Perceptions of victim advocates
Seven author-created items measured police perceptions of the role and helpfulness of victim advocates during the criminal justice process. 8 Items were measured on a 6-point, Likert-type scale from 0 (strongly disagree) to 5 (strongly agree). Items included, “I am comfortable talking to sexual and family violence victims about social services within the community,” “Victim advocates are a helpful resource for sexual and family violence victims,” “Victim advocates improve victim cooperation with law enforcement,” “Victim advocates are easy to work with,” “Victim advocates do a good job meeting the needs of sexual and family violence victims,” “Victim advocates are a benefit to the police investigation process,” and “Victim advocates are a benefit to the criminal justice system.” The 7-items were subjected to EFA with PC and varimax rotation, which produced 1 factor with an Eigenvalue >1, accounting for 69.03% of the variance. Factor loadings ranged from 0.493 to 0.914. mean scores were calculated from the 7-items and higher values indicated more positive perceptions of advocates. Mean values for the 7-items ranged from 3.70 to 4.24, and standard deviations ranged from 0.90 to 1.13, indicating adequate variability. Internal consistency reliability was excellent (α = .917).
Control Variables
Officer race/ethnicity and familiarity with available services were included as control measures. Race/ethnicity was measured as a categorical variable (White = 0 [n = 159, 35.2%]; African American = 1 [n = 82, 18.1%]; Latinx = 2 [n =148, 32.7%]; Asian/Pacific Islander = 3 [n = 44, 9.7%]; Native American/Alaska Native = 4 [n = 2, 0.4%]; Other = 5 [n = 17, 3.8%]) and was recoded into four dummy variables: “White” (n = 159, 35.2%), “Latinx” (n = 148, 32.7%), “African American” (n = 82, 18.1%), and “Other race/ethnicity” (n = 63, 13.9%), with “White” as the reference category.

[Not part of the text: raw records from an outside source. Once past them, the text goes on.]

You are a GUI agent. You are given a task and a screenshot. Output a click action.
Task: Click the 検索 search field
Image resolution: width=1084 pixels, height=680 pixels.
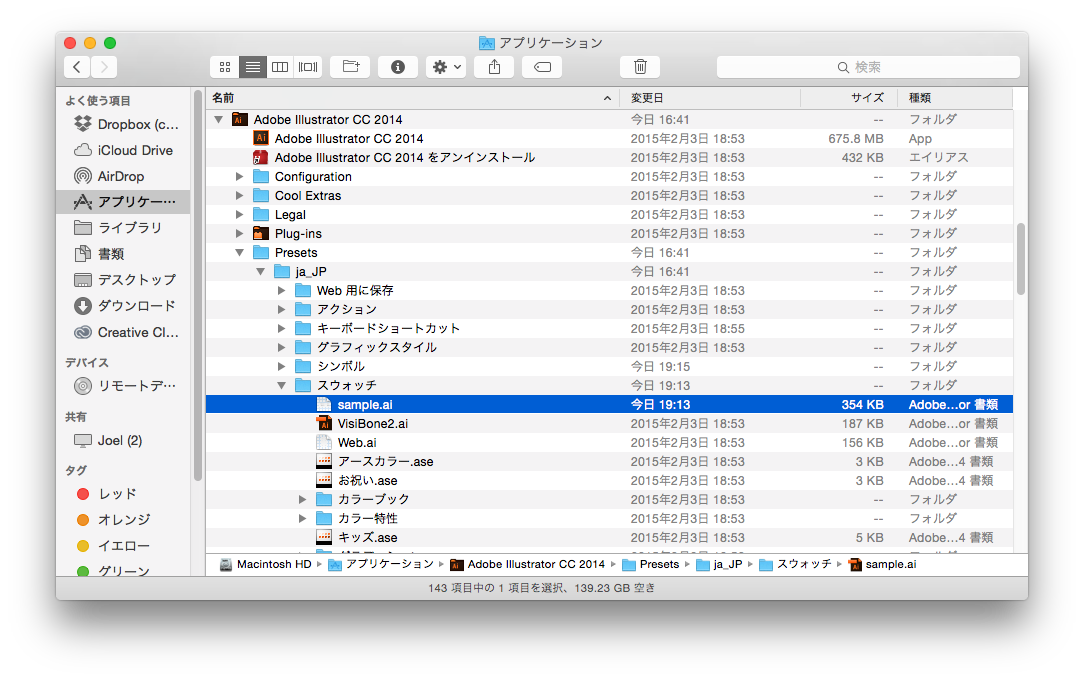tap(868, 67)
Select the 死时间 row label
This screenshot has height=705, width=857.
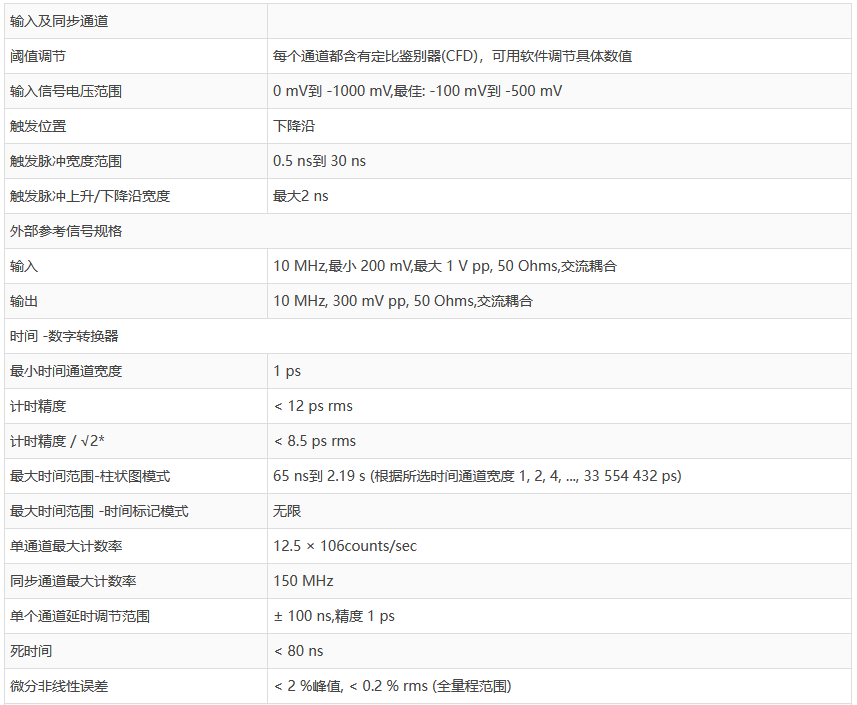click(x=31, y=651)
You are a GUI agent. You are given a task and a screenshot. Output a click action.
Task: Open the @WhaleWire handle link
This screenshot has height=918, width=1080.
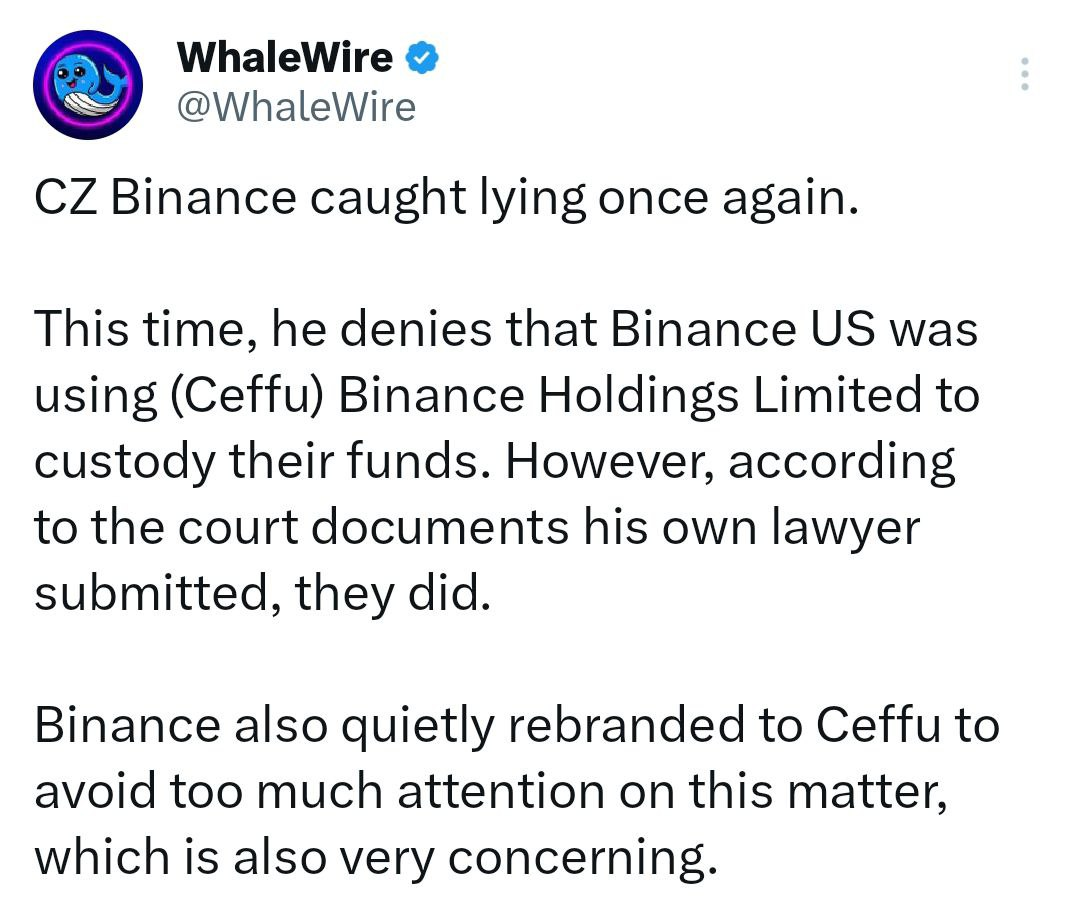pyautogui.click(x=296, y=106)
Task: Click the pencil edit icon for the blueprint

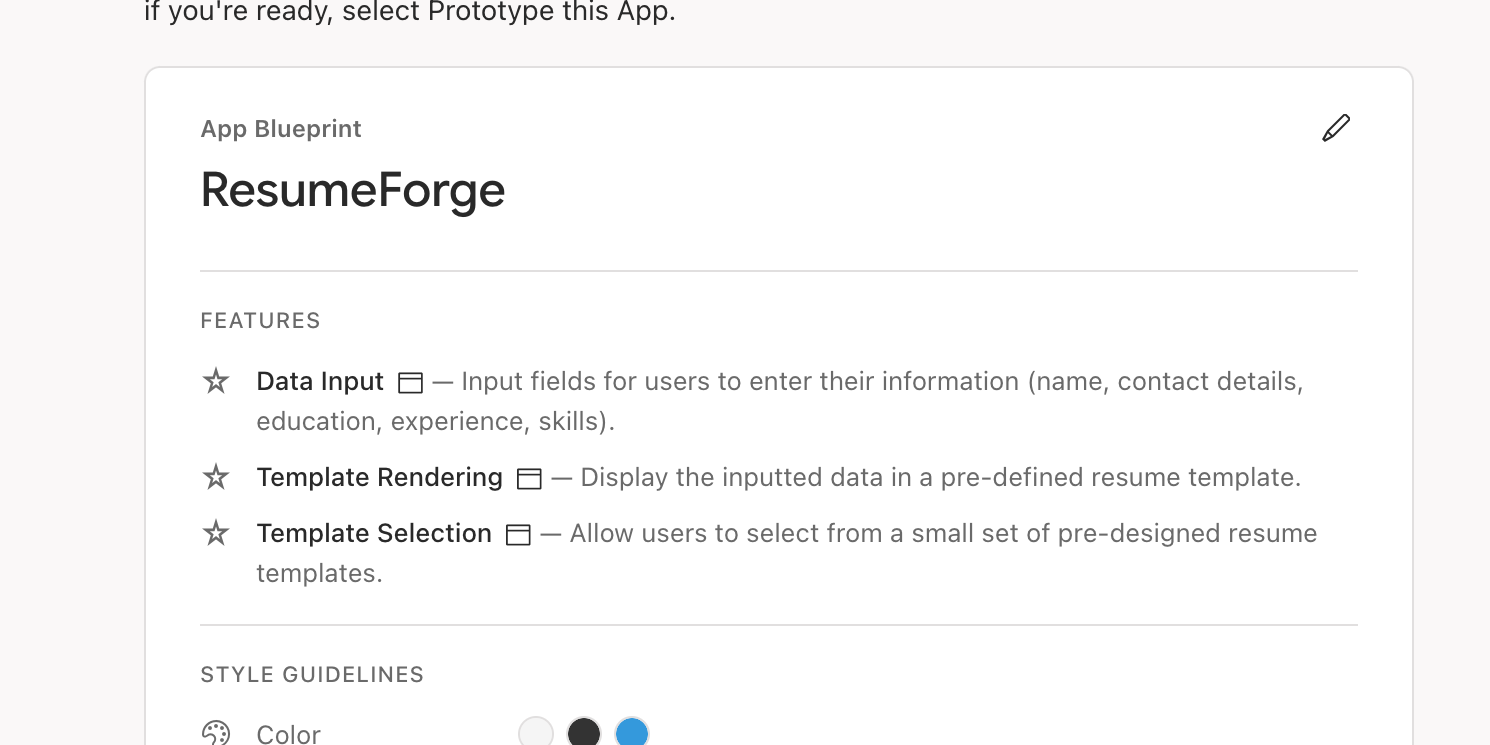Action: [1336, 128]
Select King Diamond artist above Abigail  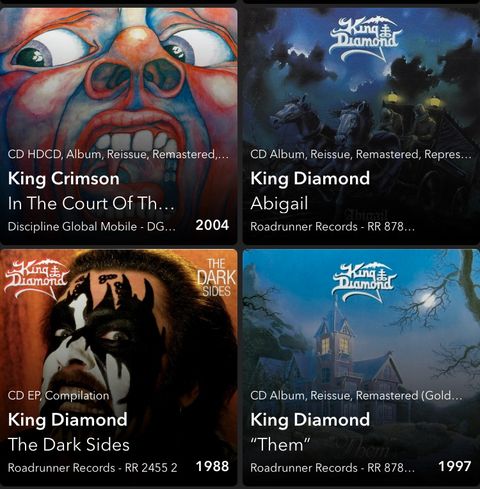click(310, 179)
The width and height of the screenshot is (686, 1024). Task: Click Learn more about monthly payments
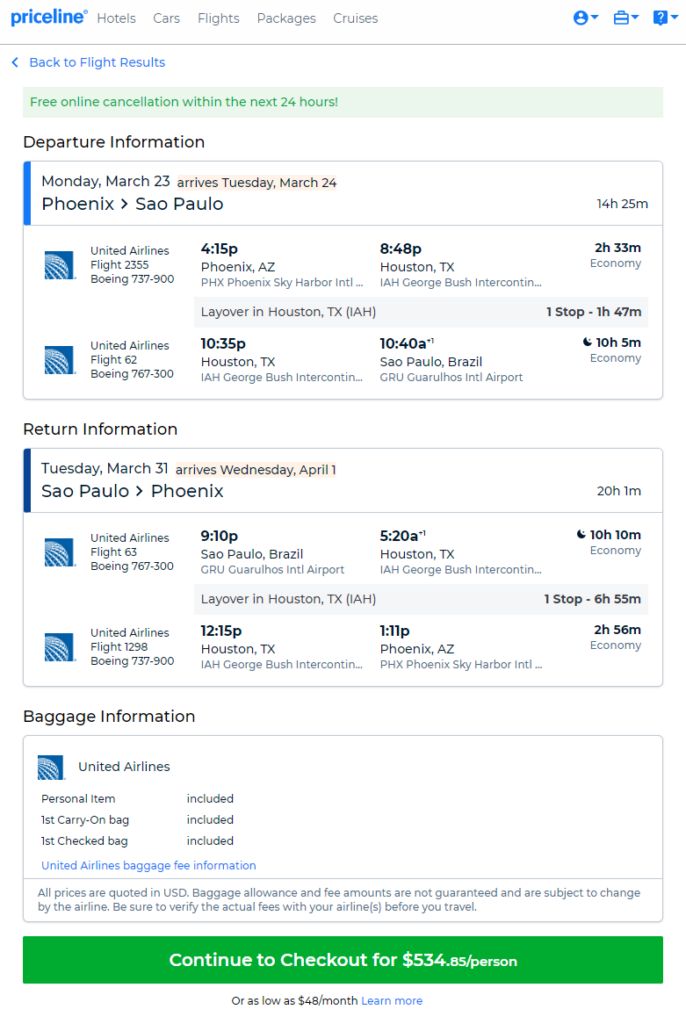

Familiarity with available services was measured using 4-items that asked officers to indicate familiarity with a “community advocacy agency,” an “advocate embedded within the police department,” a “children’s assessment center,” and the police department’s “victim services unit.” Items were measured on a 5-point, Likert-type scale from 0 (very unfamiliar) to 5 (very familiar). The 4-items were subjected to EFA with PC estimation and varimax rotation, which produced one factor with an Eigenvalue >1 that accounted for 69.51% of the variance. The factor loadings ranged from 0.816 to 0.853. Mean scores were calculated from the 4-items and higher values indicated familiarity with victim services. Mean values for the 4-items ranged from 2.24 to 3.08, and standard deviations ranged from 1.38 to 1.52, indicating adequate variability. Internal consistency reliability was excellent (α = .853).
Analytic Strategy
The present study proceeded in three stages. First, bivariate correlations, means, and standard deviations were calculated, addressing Research Questions 1 and 2. Second, a multivariate ordinary least squares (OLS) regression model was estimated to assess Research Question 3. Finally, semi-partial correlation coefficients were calculated and reported to estimate the unique variance of each significant predictor on self-report frequency of service referral. 9
Results
Descriptive Statistics
Table 1 presents the descriptive statistics. Likelihood of service referral fell above the scale midpoint (M = 2.57, SD = 1.20), demonstrating that officers were relatively likely to provide victims with resources. Officers scored just above the scale midpoint on familiarity with services (M = 2.81, SD = 1.23). Officers scored well above the scale midpoint (M = 3.98, SD = 0.86) on perceptions of victim advocates, indicating increasingly positive perceptions of advocates. Finally, officers scored well below the scale midpoint for DVM victim precipitation (M = 0.79, SD = 0.75), DVM neutralization (M = 1.16, SD = 1.05), DVM deviance (M = 1.89, SD = 1.08), and DVM victim masochism (M = 0.86, SD = 0.88).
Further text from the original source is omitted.